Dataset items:
* * * * * * * * *

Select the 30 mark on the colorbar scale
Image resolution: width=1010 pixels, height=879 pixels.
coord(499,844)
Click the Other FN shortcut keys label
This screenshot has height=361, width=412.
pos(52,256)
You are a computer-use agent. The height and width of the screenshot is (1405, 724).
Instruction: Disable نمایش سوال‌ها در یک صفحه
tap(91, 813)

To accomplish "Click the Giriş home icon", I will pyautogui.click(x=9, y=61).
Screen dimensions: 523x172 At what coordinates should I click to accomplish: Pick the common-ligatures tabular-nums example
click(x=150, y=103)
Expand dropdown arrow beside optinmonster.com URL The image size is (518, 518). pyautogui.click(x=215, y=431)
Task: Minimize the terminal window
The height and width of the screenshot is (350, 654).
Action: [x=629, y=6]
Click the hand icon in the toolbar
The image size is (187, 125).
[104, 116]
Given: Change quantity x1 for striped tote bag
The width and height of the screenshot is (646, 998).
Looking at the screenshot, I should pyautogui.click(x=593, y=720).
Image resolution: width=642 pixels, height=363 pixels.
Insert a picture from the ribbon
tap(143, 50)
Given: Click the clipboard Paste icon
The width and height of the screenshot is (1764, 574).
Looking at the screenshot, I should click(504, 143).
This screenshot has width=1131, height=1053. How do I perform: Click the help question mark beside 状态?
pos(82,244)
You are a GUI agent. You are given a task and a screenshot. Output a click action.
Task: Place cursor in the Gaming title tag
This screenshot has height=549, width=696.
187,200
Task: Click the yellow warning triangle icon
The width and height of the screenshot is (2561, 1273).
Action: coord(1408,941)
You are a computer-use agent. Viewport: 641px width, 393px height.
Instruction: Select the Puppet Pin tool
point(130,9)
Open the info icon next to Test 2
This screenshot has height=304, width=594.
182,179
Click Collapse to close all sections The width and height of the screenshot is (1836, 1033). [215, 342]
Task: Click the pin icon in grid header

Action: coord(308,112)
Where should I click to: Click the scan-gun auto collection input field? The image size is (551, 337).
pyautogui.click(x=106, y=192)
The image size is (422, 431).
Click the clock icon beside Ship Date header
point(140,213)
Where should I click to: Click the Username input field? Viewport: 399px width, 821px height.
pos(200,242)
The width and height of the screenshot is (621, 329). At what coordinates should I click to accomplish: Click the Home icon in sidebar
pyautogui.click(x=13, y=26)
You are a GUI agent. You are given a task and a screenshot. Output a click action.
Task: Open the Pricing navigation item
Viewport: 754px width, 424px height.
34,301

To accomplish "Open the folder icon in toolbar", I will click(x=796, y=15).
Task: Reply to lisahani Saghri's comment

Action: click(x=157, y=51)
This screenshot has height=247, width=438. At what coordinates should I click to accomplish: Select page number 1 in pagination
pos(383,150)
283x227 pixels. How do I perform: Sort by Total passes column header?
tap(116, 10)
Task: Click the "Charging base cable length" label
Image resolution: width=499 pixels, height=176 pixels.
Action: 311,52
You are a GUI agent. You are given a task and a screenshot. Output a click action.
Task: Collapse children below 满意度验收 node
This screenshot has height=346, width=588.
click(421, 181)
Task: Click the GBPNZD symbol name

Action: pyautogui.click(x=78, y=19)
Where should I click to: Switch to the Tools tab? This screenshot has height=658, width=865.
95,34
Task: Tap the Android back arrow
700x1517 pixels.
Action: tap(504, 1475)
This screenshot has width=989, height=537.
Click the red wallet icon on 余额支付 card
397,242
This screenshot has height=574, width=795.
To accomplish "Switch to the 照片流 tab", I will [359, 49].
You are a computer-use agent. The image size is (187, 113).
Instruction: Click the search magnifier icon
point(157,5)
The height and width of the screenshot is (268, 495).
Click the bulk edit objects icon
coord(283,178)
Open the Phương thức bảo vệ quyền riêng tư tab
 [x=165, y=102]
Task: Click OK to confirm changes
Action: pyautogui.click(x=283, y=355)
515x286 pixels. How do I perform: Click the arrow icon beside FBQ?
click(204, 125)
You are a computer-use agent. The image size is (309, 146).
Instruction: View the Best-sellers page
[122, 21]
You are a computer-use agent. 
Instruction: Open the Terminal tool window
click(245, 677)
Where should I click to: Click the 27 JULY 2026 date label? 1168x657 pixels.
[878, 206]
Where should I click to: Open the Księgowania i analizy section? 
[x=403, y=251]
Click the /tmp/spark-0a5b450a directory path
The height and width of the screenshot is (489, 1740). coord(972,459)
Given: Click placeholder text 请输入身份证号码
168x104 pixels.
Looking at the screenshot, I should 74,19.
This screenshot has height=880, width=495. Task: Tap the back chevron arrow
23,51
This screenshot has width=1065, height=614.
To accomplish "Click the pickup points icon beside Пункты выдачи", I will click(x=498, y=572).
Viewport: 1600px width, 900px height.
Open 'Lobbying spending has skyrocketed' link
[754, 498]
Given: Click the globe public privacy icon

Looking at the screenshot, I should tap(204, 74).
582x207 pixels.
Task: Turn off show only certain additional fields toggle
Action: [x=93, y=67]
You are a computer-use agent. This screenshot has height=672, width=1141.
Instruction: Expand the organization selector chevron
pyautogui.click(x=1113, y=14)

* * * * * * * * *

> **PROBLEM STATEMENT**
Starting with the first line of the records above, give back each line exactly until the line with "You are a computer-use agent. The height" has been given as well.

> **RESPONSE TO THIS EXERCISE**
Select the 30 mark on the colorbar scale
Image resolution: width=1010 pixels, height=879 pixels.
coord(499,844)
Click the Other FN shortcut keys label
This screenshot has height=361, width=412.
pos(52,256)
You are a computer-use agent. The height and width of the screenshot is (1405, 724).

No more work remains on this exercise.